Devoir justifier ses  actes est pour le généraliste, « Cheville Ouvrière de la Médecine de Premier Recours », un challenge extraordinaire qui va le forcer à se remettre en cause. De par cette réactualisation de ses gestes, puis de ses connaissances (on n’est pas plus bêtes qu’à l’Hôpital, mais je vais vérifier quand même que je ne dis pas trop de bêtises…), le MSU ( Maitre de Stage des Universités) va, non seulement apprendre à enseigner et à éduquer, mais aussi apprendre lui-même, et en apprendre sur lui-même.

 L’échange vaut la peine, et je vous y encourage vivement.

 

L e Pas Patient

C’est la première fois, ce matin.

Pas n’importe laquelle ; avant, il y en a eu d’autres,  des attentes qui rendent les mains moites, celles qui font palpiter le corps, de belles pleines d’émotion, et  de celles qui font couler les yeux.

J’en ai vu qui savent attendre, calmement, résignés sur ces vilaines chaises froides, leur magazine sur les genoux, éludant les questions avec leur sudoku.  J’en ai croisé, qui mettent en protection leur lot de radios et d’examens divers, bien dressés sur  leurs cuisses, pour protéger leur buste tremblant. J’en ai aidé, qui ne pouvaient marcher seuls sans trébucher, tels des condamnés montant à l’échafaud.

Mais là, c’est pour moi.

J’attends, je n’ai plus de goût, plus d’odorat, le café, ce matin, avait un goût nouveau.

J’attends que le temps fasse son œuvre, qu’il s’agite, qu’il me bouge, qu’il m’emporte. J’attends comme un chien attendrait son maître, au début agité, puis couché sur le flanc, entrant dans la douce torpeur de l’attente.

Je sais faire l’araignée, tendre tranquillement mes fils, faire miroiter le beau, et promettre le paradis. J’ai construit, détruit, raccommodé, tricoté, et bien parlé ; envouté presque.

J’ai déjà attendu, souvent,  mais cette fois est particulière.
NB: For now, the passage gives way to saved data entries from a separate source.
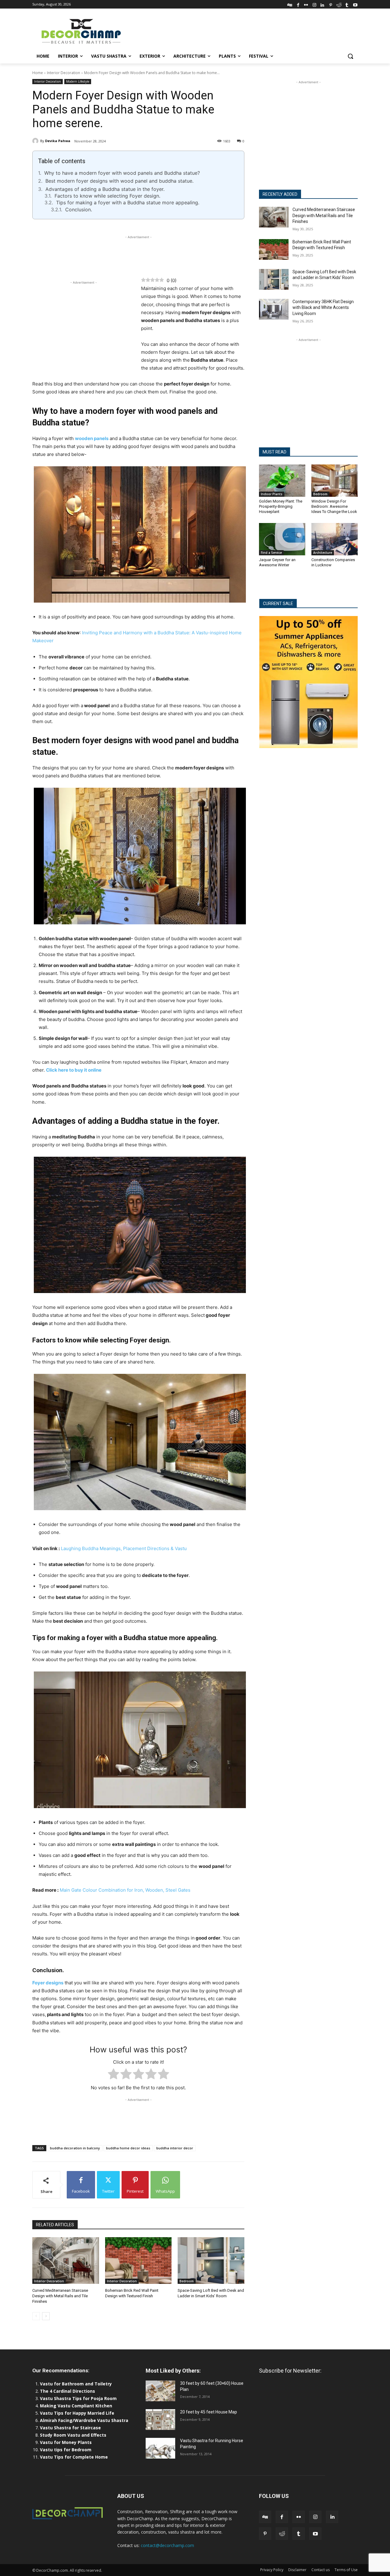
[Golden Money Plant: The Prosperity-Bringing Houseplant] (282, 480)
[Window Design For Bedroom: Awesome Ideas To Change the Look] (334, 480)
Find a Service (271, 552)
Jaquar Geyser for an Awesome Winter (277, 562)
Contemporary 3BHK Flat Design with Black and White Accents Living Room (323, 307)
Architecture (322, 552)
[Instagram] (314, 4)
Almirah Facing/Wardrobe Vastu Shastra (84, 2420)
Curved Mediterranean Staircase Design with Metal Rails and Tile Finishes (60, 2296)
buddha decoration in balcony (75, 2148)
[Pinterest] (330, 4)
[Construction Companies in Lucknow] (334, 539)
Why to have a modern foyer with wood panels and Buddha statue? (122, 173)
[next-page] (46, 2316)
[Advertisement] (241, 31)
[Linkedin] (322, 4)
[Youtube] (355, 4)
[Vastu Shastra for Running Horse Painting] (160, 2448)
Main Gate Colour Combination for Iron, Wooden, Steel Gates (124, 1890)
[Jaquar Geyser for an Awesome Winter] (282, 539)
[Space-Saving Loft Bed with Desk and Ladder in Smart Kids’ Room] (211, 2260)
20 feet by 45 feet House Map (208, 2411)
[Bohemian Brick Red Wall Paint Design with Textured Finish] (138, 2260)
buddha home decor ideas (128, 2148)
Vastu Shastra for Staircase (70, 2428)
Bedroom (186, 2281)
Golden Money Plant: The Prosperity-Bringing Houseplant (280, 506)
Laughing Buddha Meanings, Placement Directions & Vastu (124, 1548)
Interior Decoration (63, 72)
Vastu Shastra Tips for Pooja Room (78, 2398)
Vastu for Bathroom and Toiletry (76, 2384)
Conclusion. (78, 209)
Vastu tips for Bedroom (65, 2449)
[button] (350, 56)
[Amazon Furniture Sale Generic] (308, 682)
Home (37, 72)
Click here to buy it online (73, 1070)
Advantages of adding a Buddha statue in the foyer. (105, 189)
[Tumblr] (346, 4)
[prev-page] (36, 2316)
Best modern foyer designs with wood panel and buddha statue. (119, 181)
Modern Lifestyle (77, 81)
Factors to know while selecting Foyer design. (107, 196)
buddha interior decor (174, 2148)
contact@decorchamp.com (167, 2545)
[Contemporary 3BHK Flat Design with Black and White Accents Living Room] (274, 309)
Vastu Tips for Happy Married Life (77, 2413)
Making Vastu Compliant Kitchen (76, 2406)
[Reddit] (339, 4)
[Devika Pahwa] (36, 141)
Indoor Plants (271, 494)
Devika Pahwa (57, 140)
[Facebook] (298, 4)
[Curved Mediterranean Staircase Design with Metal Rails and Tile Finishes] (65, 2260)
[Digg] (289, 4)
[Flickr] (306, 4)
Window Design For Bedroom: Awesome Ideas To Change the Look (334, 506)
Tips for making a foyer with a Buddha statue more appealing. (127, 202)
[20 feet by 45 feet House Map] (160, 2419)
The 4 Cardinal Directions (67, 2391)
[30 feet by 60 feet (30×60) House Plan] (160, 2391)
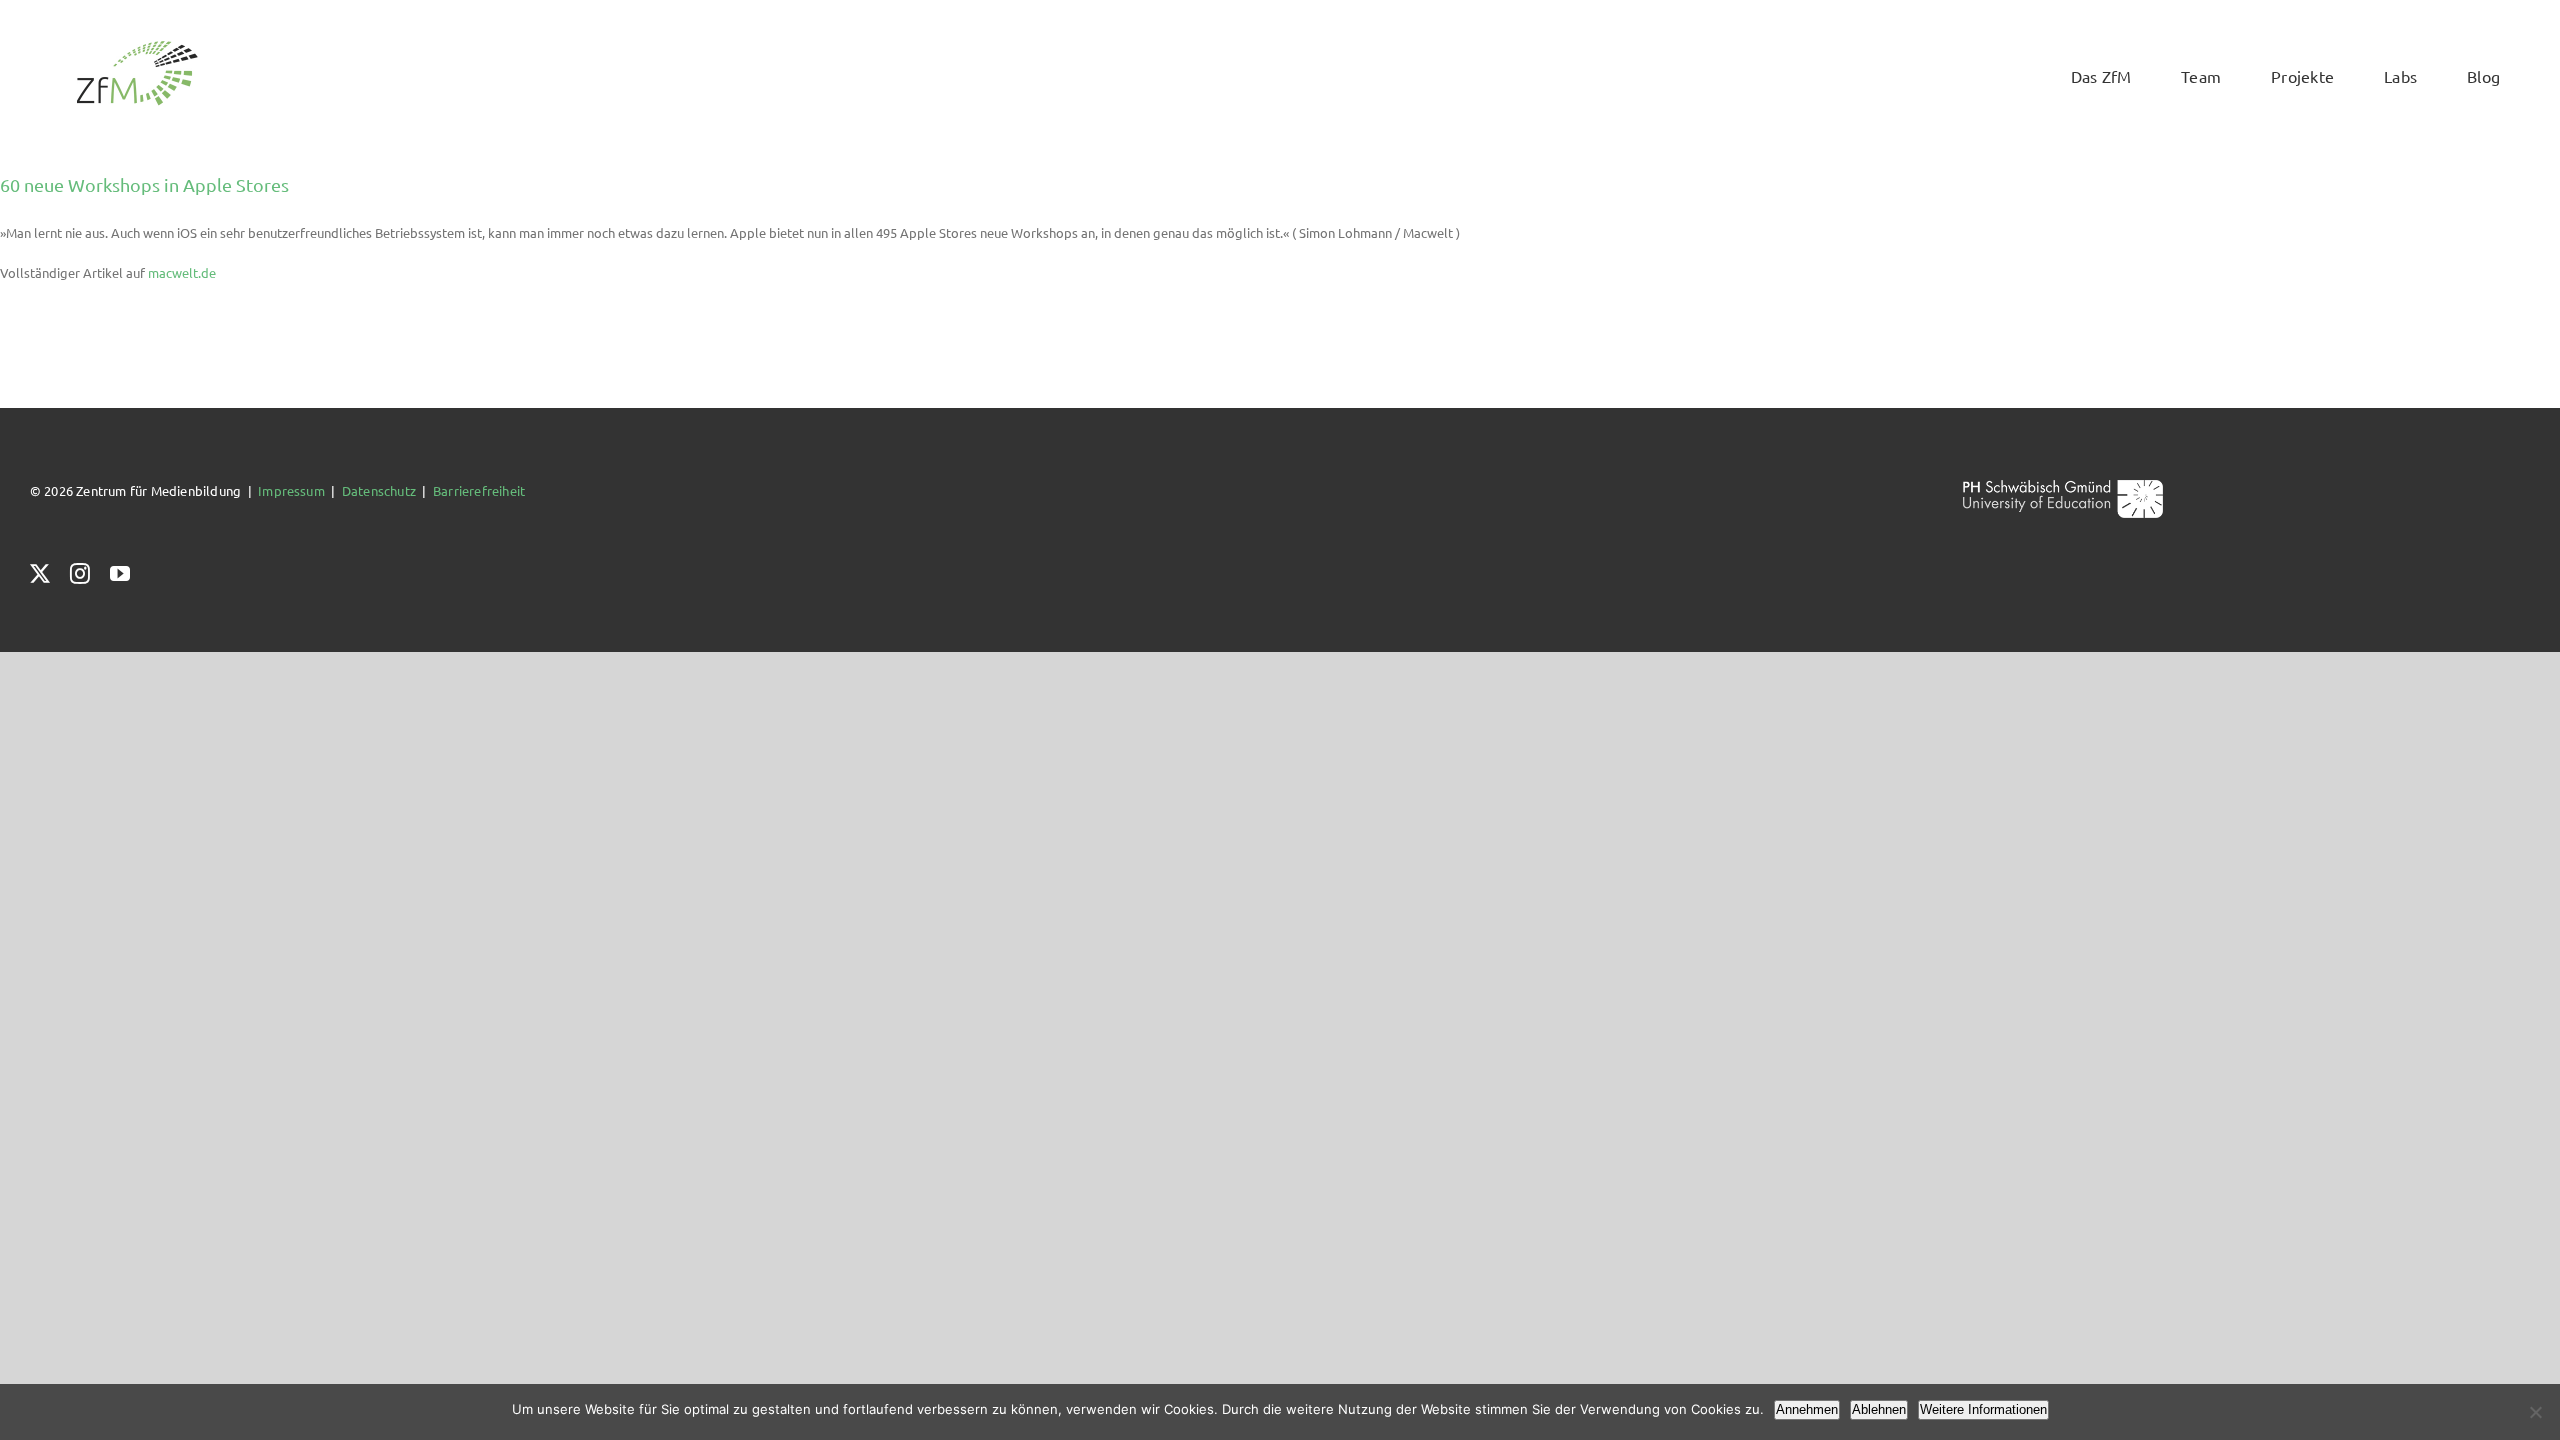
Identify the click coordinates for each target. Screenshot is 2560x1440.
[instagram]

A l’intérieur du dedans de moi, dans ma grotte, je sais attendre, j’en tapisse les parois avec des bouts de ma vie, des images d’elle, des dessins de petits plaisirs et de grandes joies. J’y ai vu grandir petit à petit les enfants, les amours, leurs peurs et mes joies. Leur contemplation hébétée et statique me suffit. J’aime voir pousser ces fleurs, et les arroser de mon temps.

Mais aujourd’hui, c’est  à moi.

J’attends, comme un  coupable que cette porte s’ouvre. J’attends comme un enfant qui n’ose pas. J’attends comme un amant qui aimerait bien, mais ne peut pas. J’attends avec peur et envie que le tour vienne, je veux, mais pas encore ; tout de suite, mais un peu après.

J’attends.

Mais je ne suis pas patient, et je me lève, c’est l’heure. La porte s’ouvre, et ils sont sur leurs chaises, blancs, effrayés, joyeux, fatigués, ils m’attendent, moi. Ils ont été patients dans la salle d’attente. Jamais je ne l’avais fait, et pourtant j’attends ce moment depuis des années. Avant, c’était moi, à présent, ce sont eux.

C’est mon premier remplacement, Ma nouvelle vie.

« Bonjour, merci d’avoir patienté ».